### [What is required]
Give the records below again exactly, and exclude each picture.

━━ Entries provided ━━

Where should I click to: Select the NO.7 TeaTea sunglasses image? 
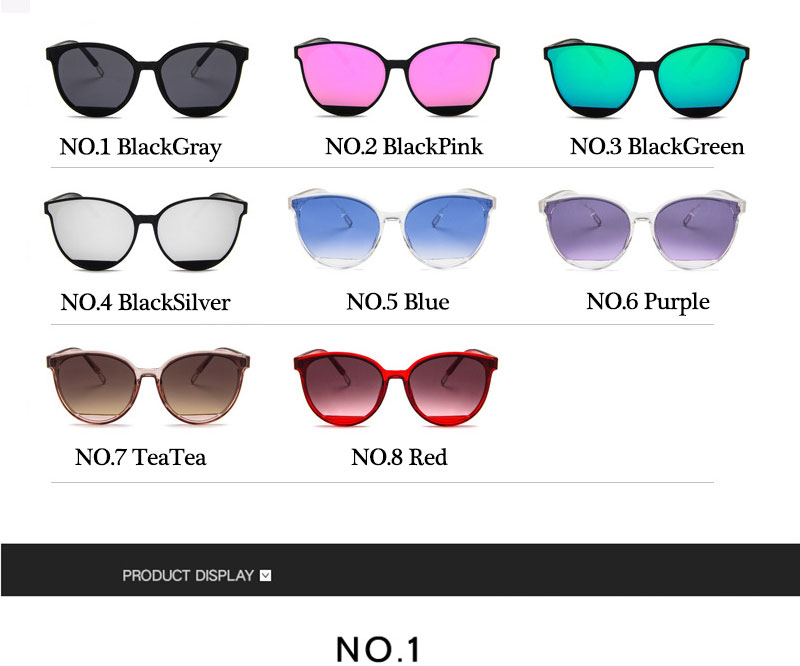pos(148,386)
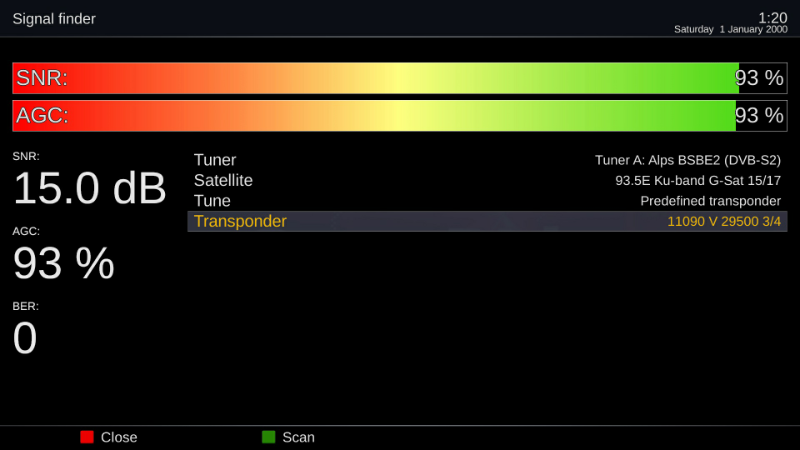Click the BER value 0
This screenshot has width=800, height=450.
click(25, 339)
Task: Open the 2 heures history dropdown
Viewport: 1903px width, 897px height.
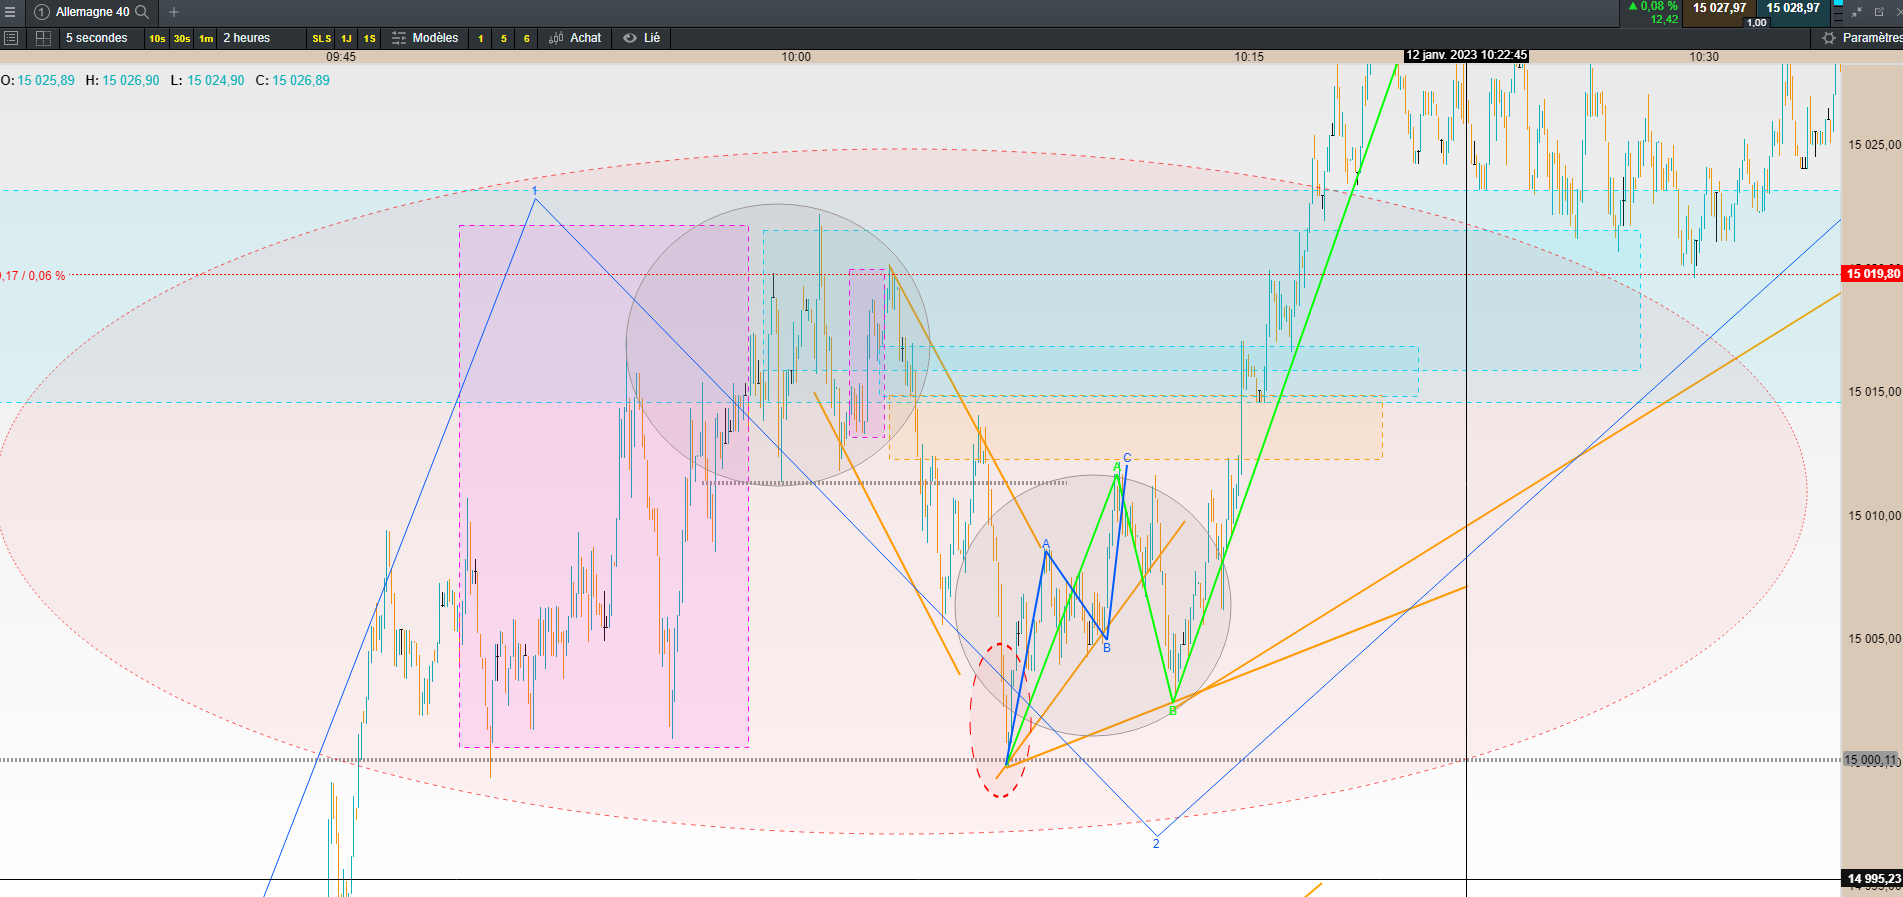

━━━

### [Result of the task]
Where should I click to: Select the NO.7 TeaTea sunglasses image? 
pos(148,386)
Click the BER value 0
This screenshot has width=800, height=450.
click(25, 339)
Task: Open the 2 heures history dropdown
Viewport: 1903px width, 897px height.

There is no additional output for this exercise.